What does the best evidence now tell us? That man-made global warming is a mere hypothesis that has been inflated by both exaggeration and downright malfeasance, fueled by the awarding of fat grants and salaries to any scientist who’ll produce the “right” results. The warming “scientific” community, the Climategate emails reveal, is a tight clique of like-minded scientists and bureaucrats who give each other jobs, publish each other’s papers — and conspire to shut out any point of view that threatens to derail their gravy train.

Paper extolling the benefits from interstellar spaceflight

This guy is thinking ahead: a paper extolling the scientific benefits of interstellar space travel (published in a 2009 issue of the Journal of the British Interplanetary Society) was made available today on the Los Alamos astro-ph website. Fun quote from the abstract:

Significant benefits are identified in the fields of interstellar medium studies, stellar astrophysics, planetary science and astrobiology. In the latter three areas the benefits would be considerably enhanced if the interstellar vehicle is able to decelerate from its interstellar cruise velocity to rest relative to the target system. Although this will greatly complicate the mission architecture, and extend the overall travel time, the scientific benefits are such that this option should be considered seriously in future studies.

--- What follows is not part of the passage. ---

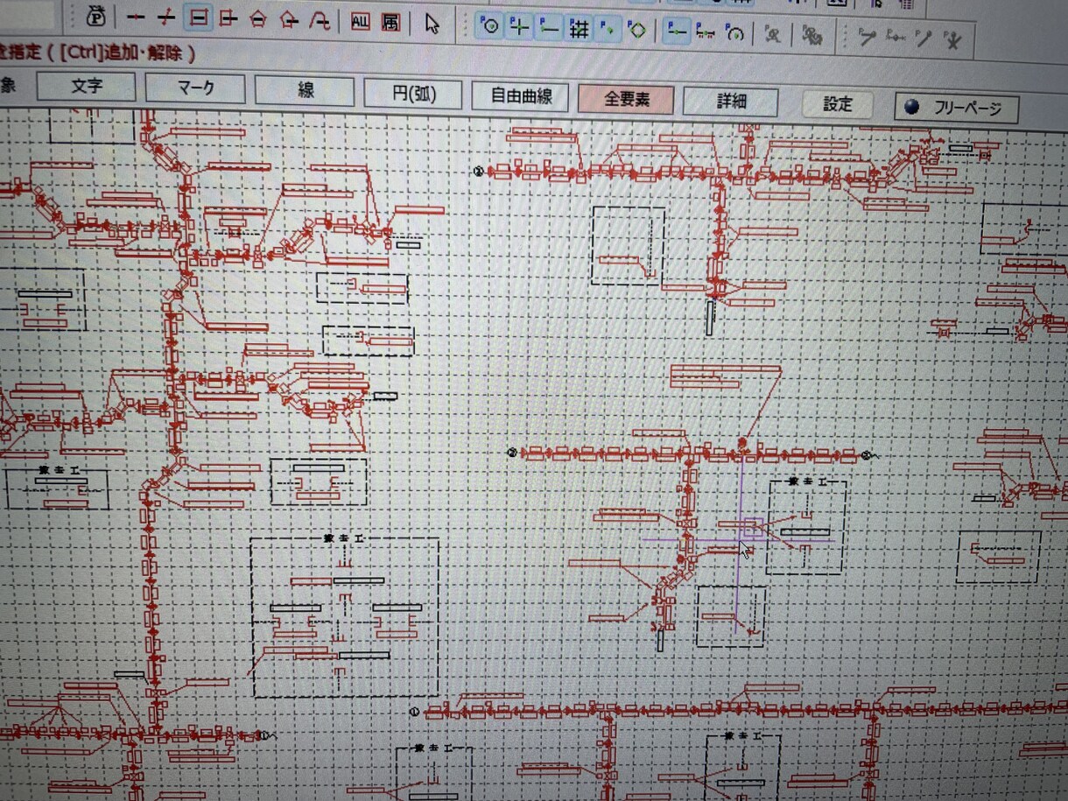Viewport: 1068px width, 801px height.
Task: Toggle the green cross intersection snap
Action: click(519, 28)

The influence of the Sun’s solar cycle on the atmosphere

Scientists have confirmed that the just ending low solar minimum had considerable influence in shrinking the Earth’s outer atmosphere. Key quote:

[The scientist] says the research indicates that the Sun could be going through a period of relatively low activity, similar to periods in the early 19th and 20th centuries. This could mean that solar output may remain at a low level for the near future. “If it is indeed similar to certain patterns in the past, then we expect to have low solar cycles for the next 10 to 30 years.”

New exoplanets

Exoplanet news! Scientists today announced the discovery of a host of planets, all orbiting a single star similar to the Sun. Though five are Neptune-sized, a sixth (not yet confirmed) might be the size of Earth. What makes this even more exciting is that the astronomers made the discovery using a ground-based telescope.

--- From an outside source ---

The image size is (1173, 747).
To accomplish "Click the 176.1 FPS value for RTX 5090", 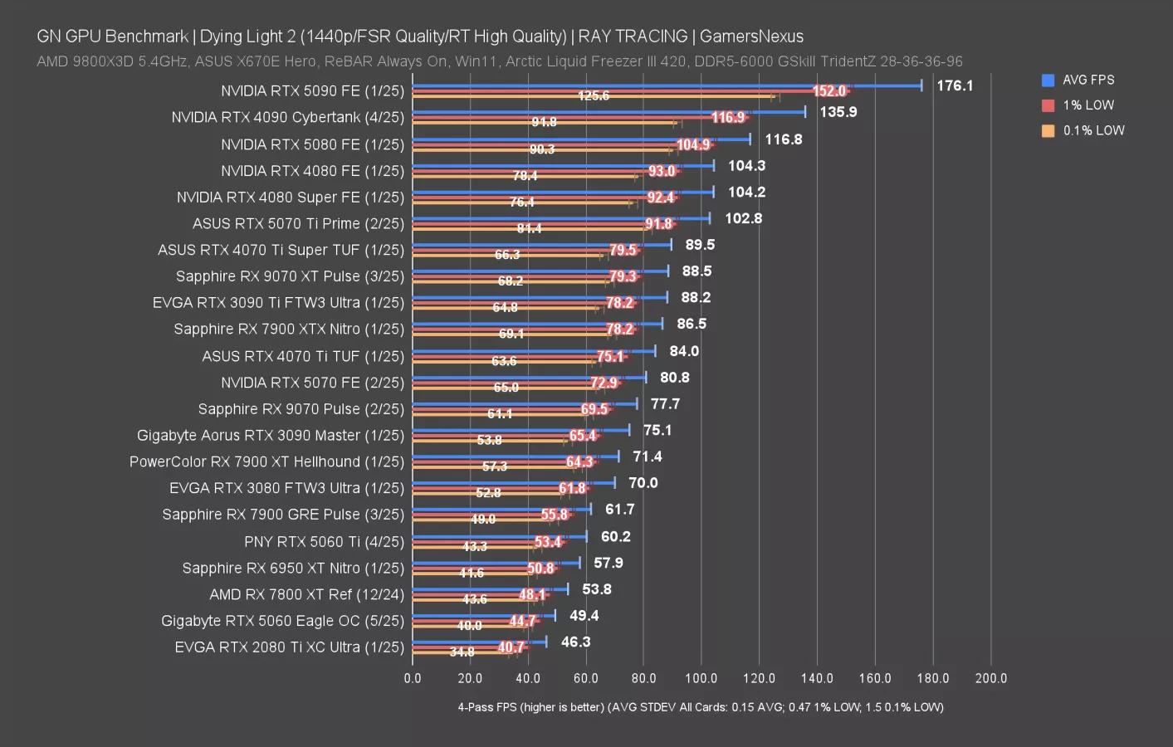I will [955, 85].
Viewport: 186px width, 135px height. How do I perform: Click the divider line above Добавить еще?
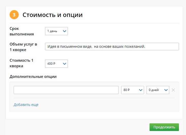[94, 98]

But wait, there’s more! Thursday NASA will hold a press conference about a new discovery by Kepler!

Harvard researcher admits to research misconduct

Another scientific scandal, this time in the field of animal and human cognitive research: Harvard scientist Marc Hauser has admitted to eight instances of misconduct. Three key quotes:

The university said in a statement last week that Dr. Hauser or a co-author had been directed to correct three published papers for which the original data could not be found. [emphasis mine]

Harvard itself had faced growing criticism for not releasing more details of the inquiry since The Boston Globe reported on Aug. 10 that the university had found evidence of scientific misconduct in Dr. Hauser’s lab. On Friday, Michael D. Smith, dean of the Harvard faculty of arts and sciences, issued a letter to the faculty confirming the inquiry and saying the eight instances of scientific misconduct involved problems of “data acquisition, data analysis, data retention, and the reporting of research methodologies and results.” No further details were given.

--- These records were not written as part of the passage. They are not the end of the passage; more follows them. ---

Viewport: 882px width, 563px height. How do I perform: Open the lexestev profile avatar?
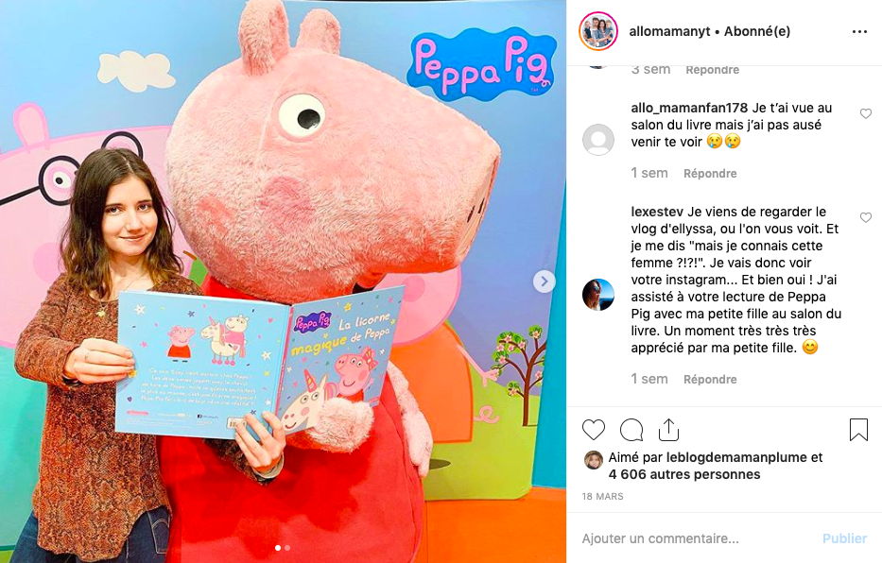coord(598,295)
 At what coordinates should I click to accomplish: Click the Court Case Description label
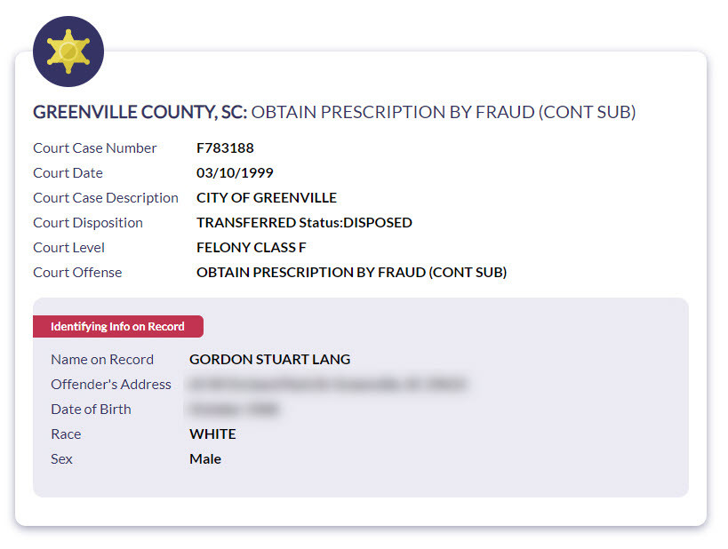(x=106, y=198)
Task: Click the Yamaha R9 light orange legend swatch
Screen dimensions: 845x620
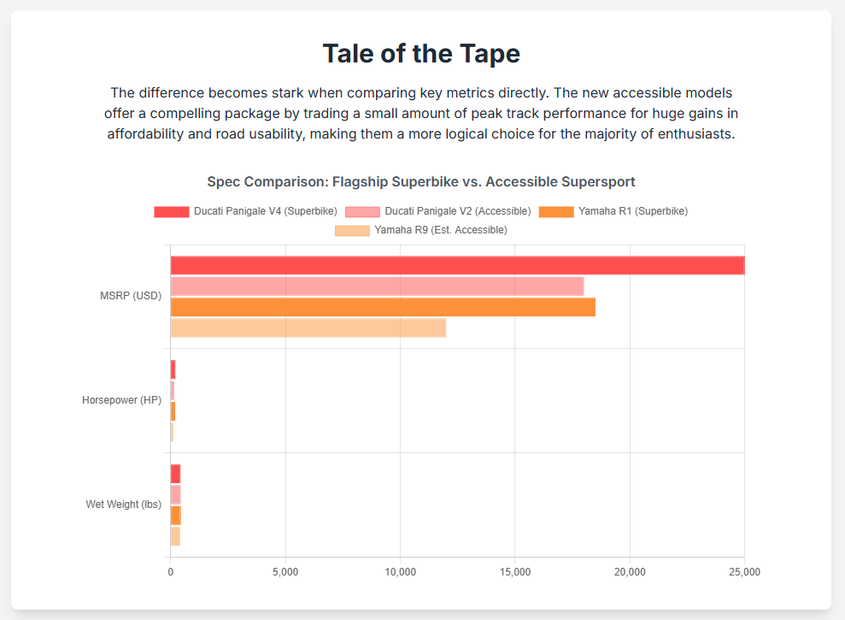Action: [352, 230]
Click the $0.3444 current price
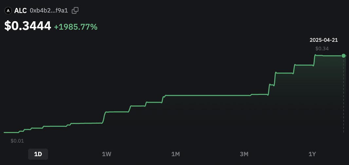 pyautogui.click(x=28, y=26)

Harvard’s findings against him, if sustained, may cast a shadow over the broad field of scientific research that depended on the particular research technique often used in his experiments.

Gee, this sure sounds a lot like the Phil Jones/East Anglia University climategate scandal, where both the researcher and his university provided cover for each other, thereby leaving a cloud over a vast amount of climate research that depends on Jones’s data.